Chemical biologists seek to explore human biology through the use of small molecule therapeutics and biological probes. One approach to this is fragment-based drug discovery (FBDD), where biologically active molecules are built from core fragment scaffolds. Currently, most of the chemical libraries used in FBDD are dominated by sp2-rich aromatic compounds. Building an expanded library containing sp3-rich chiral fragments would allow the exploration of a larger chemical space which in turn would open avenues for unexplored biological space. In this project, we sought to exploit the power of modern organic chemistry to create a pilot library of sp3-rich, highly soluble chiral fragments derived from 1,2-amino alcohols. These fragments will be synthesized using the principles of Diversity-oriented Synthesis (DOS) to generate a set of molecules diverse in chemical and structural properties. To begin building our sp3-rich chiral fragment library, we focused on optimizing and devising reaction conditions for the synthesis of sulfamidites and sulfamidates fragments derived from 1,2-amino alcohols. The synthesis of free NH sulfamidites was ultimately deprioritized due to their instability. However, a methodology was adapted and optimized for arriving at cyclic sulfamidates from primary and secondary 1,2-amino alcohols. Once synthesized, these chiral fragments were characterized, and their solubility and stability in phosphate-buffered saline (PBS) will be assessed. The results of this pilot study will serve as a blueprint in designing, evaluating and building more focused libraries of chiral fragments. In turn, this will lead to building more structurally diverse fragment libraries which will expand the scope of fragment-based drug discovery.
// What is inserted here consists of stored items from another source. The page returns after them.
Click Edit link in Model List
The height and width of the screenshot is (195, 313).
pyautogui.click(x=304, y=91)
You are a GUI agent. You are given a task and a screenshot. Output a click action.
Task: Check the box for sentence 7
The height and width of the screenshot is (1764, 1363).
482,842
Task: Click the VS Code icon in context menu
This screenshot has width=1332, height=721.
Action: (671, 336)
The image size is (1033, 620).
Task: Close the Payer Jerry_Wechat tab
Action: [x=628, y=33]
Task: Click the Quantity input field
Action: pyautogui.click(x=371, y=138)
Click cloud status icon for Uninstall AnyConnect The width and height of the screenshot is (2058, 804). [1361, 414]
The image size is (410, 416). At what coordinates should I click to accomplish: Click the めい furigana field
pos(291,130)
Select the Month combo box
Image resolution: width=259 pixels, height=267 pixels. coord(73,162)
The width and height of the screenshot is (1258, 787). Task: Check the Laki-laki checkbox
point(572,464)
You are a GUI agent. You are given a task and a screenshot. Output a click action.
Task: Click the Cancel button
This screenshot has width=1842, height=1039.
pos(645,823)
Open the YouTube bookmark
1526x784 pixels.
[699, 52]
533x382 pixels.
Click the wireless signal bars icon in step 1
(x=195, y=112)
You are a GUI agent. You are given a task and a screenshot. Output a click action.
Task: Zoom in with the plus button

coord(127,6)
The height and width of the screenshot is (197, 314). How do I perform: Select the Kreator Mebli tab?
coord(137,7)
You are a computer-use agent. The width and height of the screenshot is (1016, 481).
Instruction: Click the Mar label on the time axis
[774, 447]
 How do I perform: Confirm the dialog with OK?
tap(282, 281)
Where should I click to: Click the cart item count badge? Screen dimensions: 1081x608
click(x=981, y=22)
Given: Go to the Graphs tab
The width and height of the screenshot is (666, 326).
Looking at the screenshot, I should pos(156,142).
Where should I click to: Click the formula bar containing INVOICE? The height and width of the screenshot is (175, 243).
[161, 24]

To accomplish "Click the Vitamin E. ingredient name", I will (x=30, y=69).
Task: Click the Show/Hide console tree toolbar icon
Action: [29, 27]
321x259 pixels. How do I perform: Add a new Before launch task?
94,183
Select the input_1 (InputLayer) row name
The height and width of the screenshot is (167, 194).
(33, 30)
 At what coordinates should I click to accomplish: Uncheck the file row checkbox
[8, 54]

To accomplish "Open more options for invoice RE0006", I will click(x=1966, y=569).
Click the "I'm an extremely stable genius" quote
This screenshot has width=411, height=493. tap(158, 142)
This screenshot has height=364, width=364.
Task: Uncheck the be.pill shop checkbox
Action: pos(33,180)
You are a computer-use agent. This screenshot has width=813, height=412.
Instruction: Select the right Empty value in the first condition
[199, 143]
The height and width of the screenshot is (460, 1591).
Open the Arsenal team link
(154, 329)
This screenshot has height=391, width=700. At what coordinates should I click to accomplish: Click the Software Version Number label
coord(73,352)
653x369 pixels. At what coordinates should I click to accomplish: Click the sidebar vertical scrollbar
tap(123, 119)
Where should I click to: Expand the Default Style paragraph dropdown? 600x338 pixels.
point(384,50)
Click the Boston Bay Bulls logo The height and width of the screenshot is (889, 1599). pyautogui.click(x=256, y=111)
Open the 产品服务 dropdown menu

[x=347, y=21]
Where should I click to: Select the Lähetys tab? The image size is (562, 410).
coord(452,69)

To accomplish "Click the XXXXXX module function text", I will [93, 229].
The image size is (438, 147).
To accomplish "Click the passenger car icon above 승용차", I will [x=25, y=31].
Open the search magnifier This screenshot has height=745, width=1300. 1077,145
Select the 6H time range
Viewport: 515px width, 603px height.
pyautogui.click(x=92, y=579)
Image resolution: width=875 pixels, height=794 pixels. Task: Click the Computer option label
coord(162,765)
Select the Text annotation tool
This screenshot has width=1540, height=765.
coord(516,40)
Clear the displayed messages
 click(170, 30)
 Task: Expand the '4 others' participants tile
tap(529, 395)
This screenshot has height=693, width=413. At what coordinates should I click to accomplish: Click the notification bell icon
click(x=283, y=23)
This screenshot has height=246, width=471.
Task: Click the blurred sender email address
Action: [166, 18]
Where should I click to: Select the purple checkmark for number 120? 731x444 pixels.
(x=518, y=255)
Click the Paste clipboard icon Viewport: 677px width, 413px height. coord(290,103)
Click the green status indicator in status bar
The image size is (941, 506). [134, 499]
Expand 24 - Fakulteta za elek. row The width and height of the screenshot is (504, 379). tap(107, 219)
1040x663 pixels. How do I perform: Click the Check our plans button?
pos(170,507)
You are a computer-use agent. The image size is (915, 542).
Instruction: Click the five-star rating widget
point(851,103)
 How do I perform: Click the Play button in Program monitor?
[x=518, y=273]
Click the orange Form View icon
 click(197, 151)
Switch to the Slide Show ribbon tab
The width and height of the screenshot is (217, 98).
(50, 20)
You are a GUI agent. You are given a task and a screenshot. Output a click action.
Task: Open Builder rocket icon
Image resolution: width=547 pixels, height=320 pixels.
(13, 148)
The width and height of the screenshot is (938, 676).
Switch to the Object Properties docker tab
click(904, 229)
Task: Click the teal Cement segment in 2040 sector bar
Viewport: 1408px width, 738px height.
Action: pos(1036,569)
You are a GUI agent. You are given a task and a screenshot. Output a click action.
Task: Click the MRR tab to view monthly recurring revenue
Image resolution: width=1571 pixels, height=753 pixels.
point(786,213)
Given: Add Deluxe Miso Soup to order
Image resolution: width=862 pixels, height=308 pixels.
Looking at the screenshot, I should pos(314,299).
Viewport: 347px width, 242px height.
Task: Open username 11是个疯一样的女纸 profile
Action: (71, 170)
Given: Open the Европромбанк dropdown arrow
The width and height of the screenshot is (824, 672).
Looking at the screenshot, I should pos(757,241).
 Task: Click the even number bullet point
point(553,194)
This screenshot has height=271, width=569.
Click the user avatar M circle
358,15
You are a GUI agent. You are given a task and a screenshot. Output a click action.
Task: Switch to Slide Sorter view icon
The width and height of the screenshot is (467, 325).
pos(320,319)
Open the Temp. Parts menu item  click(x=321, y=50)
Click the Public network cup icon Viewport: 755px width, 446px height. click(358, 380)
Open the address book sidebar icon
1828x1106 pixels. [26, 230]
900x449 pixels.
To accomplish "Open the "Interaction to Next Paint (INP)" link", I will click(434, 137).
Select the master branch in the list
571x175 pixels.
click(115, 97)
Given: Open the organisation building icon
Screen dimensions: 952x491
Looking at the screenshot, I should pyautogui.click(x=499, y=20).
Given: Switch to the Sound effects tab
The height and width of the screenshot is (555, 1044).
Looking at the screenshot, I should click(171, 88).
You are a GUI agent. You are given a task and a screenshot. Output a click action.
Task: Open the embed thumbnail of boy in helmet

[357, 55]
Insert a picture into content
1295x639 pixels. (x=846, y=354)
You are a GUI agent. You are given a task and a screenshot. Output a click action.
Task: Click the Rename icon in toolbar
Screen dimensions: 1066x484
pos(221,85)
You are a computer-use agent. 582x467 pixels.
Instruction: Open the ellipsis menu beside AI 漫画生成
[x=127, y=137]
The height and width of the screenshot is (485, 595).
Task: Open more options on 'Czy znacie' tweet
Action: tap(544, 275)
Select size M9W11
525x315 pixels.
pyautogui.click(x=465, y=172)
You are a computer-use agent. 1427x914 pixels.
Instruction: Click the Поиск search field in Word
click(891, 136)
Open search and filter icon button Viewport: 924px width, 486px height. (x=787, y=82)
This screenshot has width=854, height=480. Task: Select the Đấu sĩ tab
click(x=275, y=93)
PROJECT: Building small molecule fragments from chiral or sp3-rich 1,2-amino alcohols
The second I stepped foot inside the Broad, I felt like this was the place where the future of research was headed, and I wanted to be a part of it. I spent my summer working with some of the most motivated and ambitious students and scientists I have ever met. The Broad community is extremely welcoming; by the end of my first week I felt part of a scientific family dedicated to improving the collaborative quality of scientific research. One of the most rewarding aspects of working at the Broad is the level of respect demonstrated for members at all levels. At group meetings or seminars, I was never afraid to speak my mind and ask any question I had, and I knew even the highest ranked scientist in the room would be engaged and eager to answer. Working with my fellow Broadies, my mentor, and my PI at the Broad has guided and enriched my research career in a way I could not have imagined.